Once the data has been read, restate all of it exactly.

————

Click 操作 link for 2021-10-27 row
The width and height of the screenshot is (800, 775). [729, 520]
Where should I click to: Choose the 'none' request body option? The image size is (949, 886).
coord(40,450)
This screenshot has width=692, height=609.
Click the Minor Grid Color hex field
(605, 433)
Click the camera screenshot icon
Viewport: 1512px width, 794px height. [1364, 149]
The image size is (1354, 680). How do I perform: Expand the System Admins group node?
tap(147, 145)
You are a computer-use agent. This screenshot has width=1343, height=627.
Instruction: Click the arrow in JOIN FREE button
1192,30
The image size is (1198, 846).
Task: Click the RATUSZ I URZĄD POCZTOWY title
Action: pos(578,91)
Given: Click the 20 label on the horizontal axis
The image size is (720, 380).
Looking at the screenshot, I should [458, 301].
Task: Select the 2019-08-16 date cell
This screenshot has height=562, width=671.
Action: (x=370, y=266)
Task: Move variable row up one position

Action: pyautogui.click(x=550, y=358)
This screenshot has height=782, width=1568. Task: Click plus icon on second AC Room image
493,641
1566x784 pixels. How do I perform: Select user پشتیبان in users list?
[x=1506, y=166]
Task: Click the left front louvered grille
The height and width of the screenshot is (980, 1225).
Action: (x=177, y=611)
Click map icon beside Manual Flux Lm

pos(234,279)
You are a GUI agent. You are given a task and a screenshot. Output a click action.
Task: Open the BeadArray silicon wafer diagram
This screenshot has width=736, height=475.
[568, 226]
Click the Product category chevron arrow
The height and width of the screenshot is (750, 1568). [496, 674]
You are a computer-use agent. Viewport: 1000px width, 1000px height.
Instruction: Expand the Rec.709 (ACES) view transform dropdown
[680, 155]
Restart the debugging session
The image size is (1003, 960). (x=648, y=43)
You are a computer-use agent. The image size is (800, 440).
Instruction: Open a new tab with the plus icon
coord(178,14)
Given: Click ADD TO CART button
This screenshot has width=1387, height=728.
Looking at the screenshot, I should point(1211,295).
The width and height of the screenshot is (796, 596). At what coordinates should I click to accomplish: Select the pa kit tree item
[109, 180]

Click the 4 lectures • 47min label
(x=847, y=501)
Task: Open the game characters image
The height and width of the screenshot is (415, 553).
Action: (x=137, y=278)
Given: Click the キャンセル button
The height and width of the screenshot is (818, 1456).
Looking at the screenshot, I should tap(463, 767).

————

# [Result]
Click 操作 link for 2021-10-27 row
The width and height of the screenshot is (800, 775). [729, 520]
Where should I click to: Choose the 'none' request body option? The image size is (949, 886).
coord(40,450)
This screenshot has width=692, height=609.
Click the Minor Grid Color hex field
(605, 433)
Click the camera screenshot icon
Viewport: 1512px width, 794px height. [1364, 149]
The image size is (1354, 680). How do I perform: Expand the System Admins group node?
tap(147, 145)
You are a computer-use agent. This screenshot has width=1343, height=627.
Instruction: Click the arrow in JOIN FREE button
1192,30
The image size is (1198, 846).
Task: Click the RATUSZ I URZĄD POCZTOWY title
Action: pos(578,91)
Given: Click the 20 label on the horizontal axis
The image size is (720, 380).
Looking at the screenshot, I should [458, 301].
Task: Select the 2019-08-16 date cell
This screenshot has height=562, width=671.
Action: (x=370, y=266)
Task: Move variable row up one position

Action: pyautogui.click(x=550, y=358)
This screenshot has height=782, width=1568. Task: Click plus icon on second AC Room image
493,641
1566x784 pixels. How do I perform: Select user پشتیبان in users list?
[x=1506, y=166]
Task: Click the left front louvered grille
The height and width of the screenshot is (980, 1225).
Action: (x=177, y=611)
Click map icon beside Manual Flux Lm

pos(234,279)
You are a GUI agent. You are given a task and a screenshot. Output a click action.
Task: Open the BeadArray silicon wafer diagram
This screenshot has width=736, height=475.
[568, 226]
Click the Product category chevron arrow
The height and width of the screenshot is (750, 1568). [496, 674]
You are a computer-use agent. Viewport: 1000px width, 1000px height.
Instruction: Expand the Rec.709 (ACES) view transform dropdown
[680, 155]
Restart the debugging session
The image size is (1003, 960). (x=648, y=43)
You are a computer-use agent. The image size is (800, 440).
Instruction: Open a new tab with the plus icon
coord(178,14)
Given: Click ADD TO CART button
This screenshot has width=1387, height=728.
Looking at the screenshot, I should point(1211,295).
The width and height of the screenshot is (796, 596). At what coordinates should I click to accomplish: Select the pa kit tree item
[109, 180]

Click the 4 lectures • 47min label
(x=847, y=501)
Task: Open the game characters image
The height and width of the screenshot is (415, 553).
Action: (x=137, y=278)
Given: Click the キャンセル button
The height and width of the screenshot is (818, 1456).
Looking at the screenshot, I should tap(463, 767).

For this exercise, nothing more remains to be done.